4.いろいろな作品や作家から“刺激”を受ける  

ある程度描けるようになってきたら、自分の殻にこもりすぎないように注意が必要です。さまざまなアートに触れ、刺激を受けることで、新たなアイデアが生まれたり、表現の幅が広がったりします。美術館やギャラリーで名画を鑑賞するのはもちろん、SNSや動画サイトで海外のアーティストの制作過程を眺めるのも手軽で勉強になります。  意識したいのは、ただ「すごいな」「きれいだな」と感じるだけで終わらせず、「どういう意図や技法で描かれているのか」を考えながら見ること。線や色、構図の取り方など、一見自分とまったく違うジャンルでも、学べるエッセンスはたくさんあるはずです。そうした視点を養うことで、他人の作品を見る力も高まり、自分の作品の客観的な評価や改善につながります。


5.SNSやポートフォリオサイトで“発信”を始める  

どんなに素晴らしい絵を描いていても、誰の目にも触れなければ存在しないのと同じです。今の時代、画家を目指すならSNSやポートフォリオサイトなどを利用して、積極的に作品を公開するのがおすすめです。たとえばTwitterやInstagramでは、制作過程の写真や完成作品をアップするだけで、世界中のユーザーの目に留まる可能性があります。  最初は「いいね」がつかなくても気にしないでください。大切なのは“発信し続ける”こと。作品を公開する習慣ができると、自分自身に良い意味でのプレッシャーがかかり、描き続けるモチベーションにもつながります。フォロワーの反応やコメントから、自分の強みやウケやすいテーマを知る手がかりが得られるかもしれません。

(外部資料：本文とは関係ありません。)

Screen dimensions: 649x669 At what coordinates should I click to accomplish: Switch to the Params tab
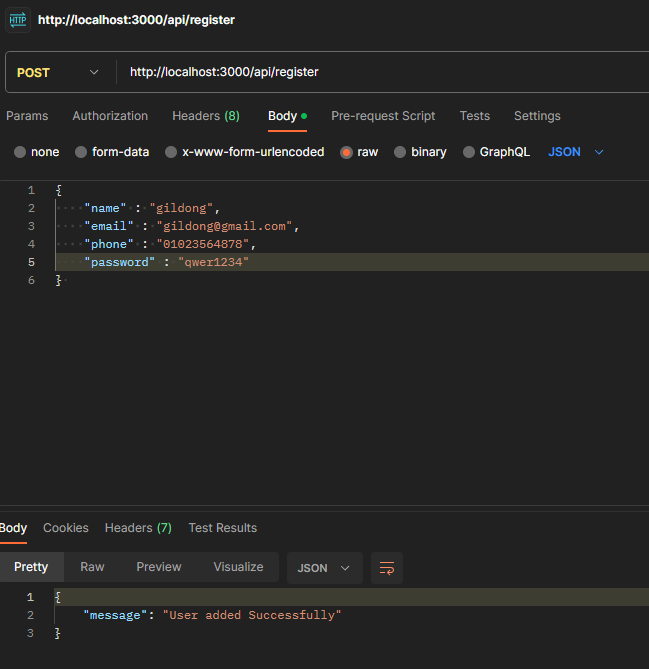click(27, 116)
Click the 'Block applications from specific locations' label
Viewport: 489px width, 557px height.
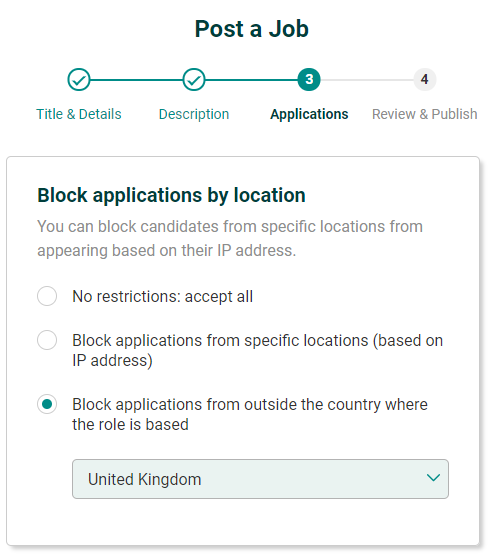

6.展示会やイベントに“足を運ぶ”・“参加する”  

SNSでの発信と並行して、リアルな場で作品を見てもらう機会を持つのも重要です。地元のギャラリーやカフェ、アートイベントなど、探してみると意外と出展募集をしているケースが多いもの。そこに作品を出してみるだけで、SNSとは違うリアクションやつながりが生まれる可能性があります。  私自身、最初は小さなグループ展に1作品だけ参加するところから始めました。たったそれだけでも、会場で直接作品を見てくれた人の感想や質問がダイレクトに伝わり、とても新鮮な驚きと学びを得られたのを覚えています。やはりリアルな場の空気感や対話は格別で、SNSではわからないポイントに気づかされることもしばしば。人脈作りの面でも、展示会への参加は大きなメリットがあります。


7.“学び続ける”姿勢をキープする  

画家として成長していくには、一生勉強が欠かせません。技術やトレンドはもちろん、自分の興味のあるテーマに対して深く掘り下げる知的探究も重要です。たとえば、風景を描くのが好きなら地理や気象、地質についての知識を学んでみるとか、人物を描くのが好きなら解剖学やファッション、文学など関連する分野にアンテナを張ってみるなど、興味を広げると作品にも奥行きが生まれます。  また、最近ではオンライン講座やワークショップなど、場所を問わずに参加できる学びの場が増えています。時間や予算と相談しつつ、自分に合った学びのスタイルを見つけると良いでしょう。新しい情報や技術を取り入れることで、絵を描く楽しさも再発見できるはずです。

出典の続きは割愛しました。